EXERCISE DETAILS
Transcribe the passage on the Radical-Socialist Party from "At 1902 legislative" to "the religious right.".

SELECTED EXCERPT
▼

At 1902 legislative election, the Radical-Socialists and the Independent Radicals allied themselves with the conservative-liberals of the Democratic Alliance (to their immediate right) and the Socialists (to their left) in the Bloc des gauches (Coalition of the Left), with the Radicals emerging the main political force. Émile Combes took the head of the Bloc des gauches cabinet and led a resolute anti-clerical policy culminating in the 1905 laic law which along with the earlier Jules Ferry laws removing confessional influence from public education formed the backbone of laïcité, France's policy of combatting clericalism by actively excluding it from state institutions. From then on, the Radical-Socialist Party's chief aim in domestic policy was to prevent its wide-ranging set of reforms from being overturned by a return to power of the religious right.

After the withdrawal of the Socialist ministers from the government following the International Socialist Congress of Amsterdam in 1904, the coalition dissolved and the Radicals went alone into the 1906 legislative elections. Nevertheless, the Radical-Socialist Party remained the axis of the parliamentary majorities and of the governments. The cabinet led by the Independent Radical Georges Clemenceau (1906–1909) introduced income tax and workers' pensions, but is also remembered for its violent repression of industrial strikes.

For the latter part of the Third Republic (1918–1940), the Radical-Socialists, generally representing the anti-clerical segment of peasant and petty-bourgeois voters, were usually the largest single party in parliament, but with their anti-clerical agenda accomplished the party lost their driving force. Its leader before World War I Joseph Caillaux was generally more noted for his advocacy of better relations with Germany than for his reformist agenda.

During World War I (1914–1918), the Radical-Socialist Party was the keystone of the Sacred Union while the most prominent Independent Radical Georges Clemenceau led the cabinet again from 1917 to 1919. He appeared as the "architect of victory", but his relationship with the Radical-Socialist Party deteriorated. The Radical-Socialists and the Independent Radicals entered the 1919 legislative election in opposing coalitions, thus Clemenceau's alliance of the right emerged victorious.

=== Between World Wars (1919–1946) ===
By the end of World War I, the Radical-Socialist Party, now led by Édouard Herriot, were generally a moderate centre-left party faced with the governmental dominance of the socially-conservative liberal parties to its right (see Independent Radicals and Democratic Alliance) and pressure from its left by the rise of support for the socialist French Section of the Workers' International (SFIO) and French Communist Party (PCF). With these political forces, Radical-Socialists shared anti-clericalism and the struggle for "social progress", but unlike the other left parties the Radical-Socialists defended the principle of strict parliamentary action and the defence of private property, at least that of smallholders and small business. Additionally, the Radical-Socialist Party had thought before 1914 that its old adversaries among the Catholic, monarchist and traditionalist right had been weakened once and for all, instead these emerged reinvigorated by World War I.

▲

DATA EXCERPT
▼

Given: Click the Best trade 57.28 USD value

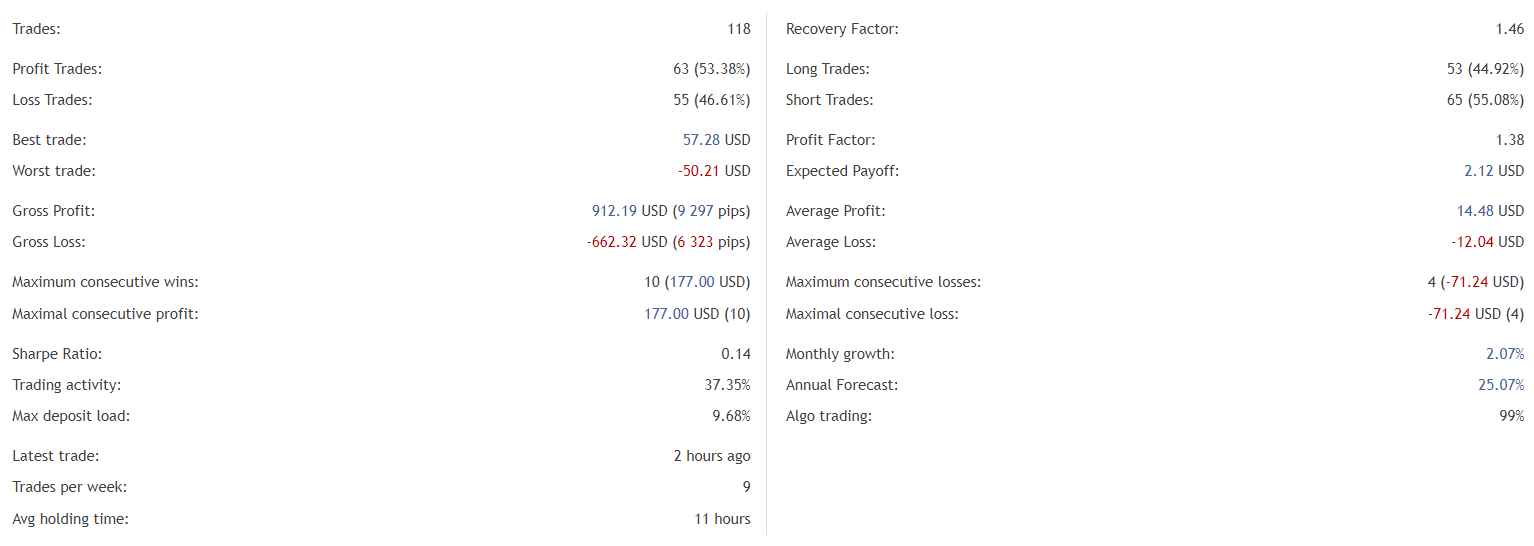Looking at the screenshot, I should coord(716,140).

▲

TASK OUTPUT
At 1902 legislative election, the Radical-Socialists and the Independent Radicals allied themselves with the conservative-liberals of the Democratic Alliance (to their immediate right) and the Socialists (to their left) in the Bloc des gauches (Coalition of the Left), with the Radicals emerging the main political force. Émile Combes took the head of the Bloc des gauches cabinet and led a resolute anti-clerical policy culminating in the 1905 laic law which along with the earlier Jules Ferry laws removing confessional influence from public education formed the backbone of laïcité, France's policy of combatting clericalism by actively excluding it from state institutions. From then on, the Radical-Socialist Party's chief aim in domestic policy was to prevent its wide-ranging set of reforms from being overturned by a return to power of the religious right.